Edward Weston, a fellow Carmel resident, wrote in his memoir on December 18, 1928, praising Perham's painting abilities:

We had a jolly time, laughed our heads off and all voted for the same picture at the Beaux Arts contest because the nicest girl had painted it. One might have chosen a worse way to vote! The paintings were mostly bad enough, and I must say our judgment was not so dulled by gin that we were far off aesthetically. Ina Perham paints well.

Perham was featured in Helen Bruton's painting Beach Picnic (circa 1932), which depicted a circle of eight friends, including Helen Bell Bruton, Margaret Bruton, Esther Bruton, Ina Perham (in a red dress), C. S. Price, Robert Viven Howard, August Gay, and Flora McDonalds (Johnstone), along with two dogs, Flagg and Mickey.

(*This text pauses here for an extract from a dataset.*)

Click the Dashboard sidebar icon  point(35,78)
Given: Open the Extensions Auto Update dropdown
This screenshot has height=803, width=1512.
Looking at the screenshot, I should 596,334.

The painting, which included a nude and a semi-nude woman, was unfortunately lost in the 1991 Oakland firestorm.

In 1929, her works were noted as "other drawings of power", and it was reported that despite spending most of the year in Monterey, she was also a part of the summer artistic colony in Berkeley.

==New York City==
In 1929, Ina Perham married Frederic E. Story (1883–1962) and moved with him to New York.

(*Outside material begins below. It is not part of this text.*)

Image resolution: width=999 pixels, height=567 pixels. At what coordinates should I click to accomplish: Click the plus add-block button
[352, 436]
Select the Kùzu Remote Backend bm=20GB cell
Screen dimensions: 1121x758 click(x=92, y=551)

She studied under Hans Hofmann, who relocated to Berkeley in 1930. In 1930, she exhibited at the Galerie Beaux-Arts, where her large watercolor depicting a pool in the woods was described as "a capital piece of work".

Perham maintained lifelong friendships with Helen Bell Bruton, Margaret Bruton, and Esther Bruton. In September 1932, she visited the Bruton sisters in Virginia City and collaborated with them. During the 54th annual exhibition of the San Francisco Art Association in 1932, she received the first award in watercolor paintings for her work Calla Lilies, recognized as a study in a modern mood.

In 1955, Perham wrote an article in the Christian Science Sentinel titled The Spiritual Nature of Art, where she discussed the teachings of Mary Baker Eddy and expressed that art should reflect God's creation, emphasizing elements like rhythm, balance, and beauty.

In 1934, she exhibited watercolors at Delphic Studios on East 57th Street in New York. She also won a $25 prize at the Society of Women Artists annual public exhibit at the San Francisco Museum of Art for her watercolor White Barn, featuring two horses and a man. It was noted that women artists, particularly in watercolors, were embracing modernity.

By 1936, Perham was living in Mamaroneck, New York.

In May 1938, she showcased her pastels of scenes from New York, Bermuda, and Mexico at the Lord & Taylor store. In 1939, she participated in the Golden Gate International Exposition and exhibited her tempera painting The Circus at the 1939 New York World's Fair. In April 1947, her work was displayed at the Art in Action Shop, City of Paris store, alongside artists like Midori Hanamura, George Harris, David Park, and Florence Swift.

==Return==
After the death of her husband, Frederic Edward Story, on April 29, 1962, Ina Perham Story returned to California. In 1977, she held a solo exhibition in Ojai. She died on July 31, 1979. Her artistic portfolio was diverse, encompassing landscapes, still lifes, portraits, and figure studies. Her career was notably enhanced by her travels and studies abroad, including time spent in Tahiti, Europe, and various parts of the United States, which greatly enriched her experience and artistic work.

==Other==
Lucy Valentine Pierce (1887–1974) created a painting titled Portrait of Ina Story, which depicts Ina Perham Story. Additionally, the documentary film Ina's Circle released in 2020 offers an in-depth look into the life and career of Ina Perham Story.